There are probably people who cannot accept the existence of past lives, but the fact that you were born in this era and in your particular country of origin is a result. Had you been born in a country where terrorist attacks are a common occurrence, you might well have been abducted or killed in a massacre by now. Each of the seven billion people in this world was born at a different time, in a different place, with their own unique appearance as well as their own set of talents. The reason why all of these results were different is that each person had planted different seeds in their past lives, before they were born.
We don’t even remember what we were doing this time last year, so of course, there is no-one who remembers the deeds they did in their past lives. Even so, Śākyamuni Buddha taught, “If you desire to know the seeds of the past, look at the results of the present.” This means that if we look at the results we are receiving in this present life, we can know what kind of seeds we planted in our past lives.

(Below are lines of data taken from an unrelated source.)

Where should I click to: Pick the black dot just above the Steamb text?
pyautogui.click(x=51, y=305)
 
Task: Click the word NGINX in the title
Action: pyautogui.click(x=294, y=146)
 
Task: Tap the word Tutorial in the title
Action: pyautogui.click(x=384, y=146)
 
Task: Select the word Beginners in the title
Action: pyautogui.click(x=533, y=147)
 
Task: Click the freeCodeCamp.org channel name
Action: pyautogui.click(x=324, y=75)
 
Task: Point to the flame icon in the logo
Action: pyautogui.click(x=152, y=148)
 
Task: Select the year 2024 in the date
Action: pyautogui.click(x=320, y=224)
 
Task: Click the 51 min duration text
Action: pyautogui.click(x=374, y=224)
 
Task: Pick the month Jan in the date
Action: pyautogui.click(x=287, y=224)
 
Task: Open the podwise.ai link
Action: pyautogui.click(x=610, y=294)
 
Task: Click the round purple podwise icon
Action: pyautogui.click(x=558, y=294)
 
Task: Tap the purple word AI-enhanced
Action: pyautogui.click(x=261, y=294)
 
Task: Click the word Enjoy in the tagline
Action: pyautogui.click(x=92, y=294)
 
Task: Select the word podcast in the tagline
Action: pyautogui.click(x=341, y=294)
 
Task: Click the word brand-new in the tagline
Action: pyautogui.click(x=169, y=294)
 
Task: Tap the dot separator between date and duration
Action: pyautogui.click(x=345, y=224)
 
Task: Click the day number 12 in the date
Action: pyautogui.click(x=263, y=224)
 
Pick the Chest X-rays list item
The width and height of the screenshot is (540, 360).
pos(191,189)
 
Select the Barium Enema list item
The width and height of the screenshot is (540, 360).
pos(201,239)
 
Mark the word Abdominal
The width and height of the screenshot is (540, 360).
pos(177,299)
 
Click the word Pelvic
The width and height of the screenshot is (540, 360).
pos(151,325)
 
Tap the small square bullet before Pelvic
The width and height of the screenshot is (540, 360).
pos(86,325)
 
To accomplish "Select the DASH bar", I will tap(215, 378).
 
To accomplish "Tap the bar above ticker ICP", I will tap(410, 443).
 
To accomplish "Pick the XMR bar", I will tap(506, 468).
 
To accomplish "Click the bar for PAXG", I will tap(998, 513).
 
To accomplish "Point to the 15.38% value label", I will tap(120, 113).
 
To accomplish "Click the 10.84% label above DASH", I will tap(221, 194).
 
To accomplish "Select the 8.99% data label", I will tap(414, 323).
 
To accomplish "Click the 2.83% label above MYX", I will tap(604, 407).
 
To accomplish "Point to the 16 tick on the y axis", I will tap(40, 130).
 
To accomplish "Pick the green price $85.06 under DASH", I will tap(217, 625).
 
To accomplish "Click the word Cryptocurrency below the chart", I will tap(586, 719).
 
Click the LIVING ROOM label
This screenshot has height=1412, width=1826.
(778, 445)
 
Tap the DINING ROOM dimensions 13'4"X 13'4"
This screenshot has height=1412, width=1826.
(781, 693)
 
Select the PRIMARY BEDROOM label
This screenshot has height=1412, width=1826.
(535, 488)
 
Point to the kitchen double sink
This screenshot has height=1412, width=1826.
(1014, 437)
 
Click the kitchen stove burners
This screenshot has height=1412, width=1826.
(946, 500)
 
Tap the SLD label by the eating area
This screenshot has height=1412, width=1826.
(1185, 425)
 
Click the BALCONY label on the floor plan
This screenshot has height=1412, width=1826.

If radishes have grown in your field, you obviously must have planted radish seeds, even if you do not remember doing so. Seeds not sown will never grow. If a person is fortunate in their present life, it is because they did good deeds in their past lives; if, on the other hand, they are experiencing a succession of misfortune, it is because they have planted a succession of bad seeds. After all, only seeds that have been planted will grow.
Since it is too late to change the past, that which we want to know the most is what our fate will be like in the future. Despite society’s insistence on the importance of rationality, this is the reason why so many people turn to fortune-telling: they are worried about what tomorrow will bring, wondering if they might fall ill or be involved in an accident.
What is going to happen to us after death? What should we do in order to know the results we will reap in the future? Śākyamuni’s answer is this: “If you desire to know the results of the future, look at the seeds of the present.” Seeds sown will never fail to grow. If you look at the seeds you are planting in your present life, you will know what kind of results you will receive in the future.
There are those who do not acknowledge the existence of future lives and think, “It doesn’t matter how many people I kill, because I’m going to be given the death penalty anyway.” They then allow themselves to commit as many heinous acts as they wish. Such people must think that it won’t make a difference whether they kill one person or ten people. The matter will be over and done with, they think, when they receive the death penalty once in this life. One might shrug, “Well, that can’t be helped.” If one can accept this, however, one must also say, “It can’t be helped” when one receives one day’s pay despite working for ten days.
To think it fine that the result of ten acts of killing could be the same result that would come from one act of killing while also believing that someone who works ten days should receive ten times the salary of someone who works one day goes completely against the Law of Cause and Effect. The assertion that there is no future life is based on one’s own convenience, which is not in accordance with the truth.
“Due to the Law of Cause and Effect, there is no denying the existence of an afterlife.” (Śākyamuni Buddha)
Seeds sown will grow without fail, so even if the results of the seeds you plant in your present life do not appear to you within this lifetime, they will beyond any doubt appear to you in a future life. Those who believe this solemn Law of Cause and Effect of the Three Worlds are true Buddhists.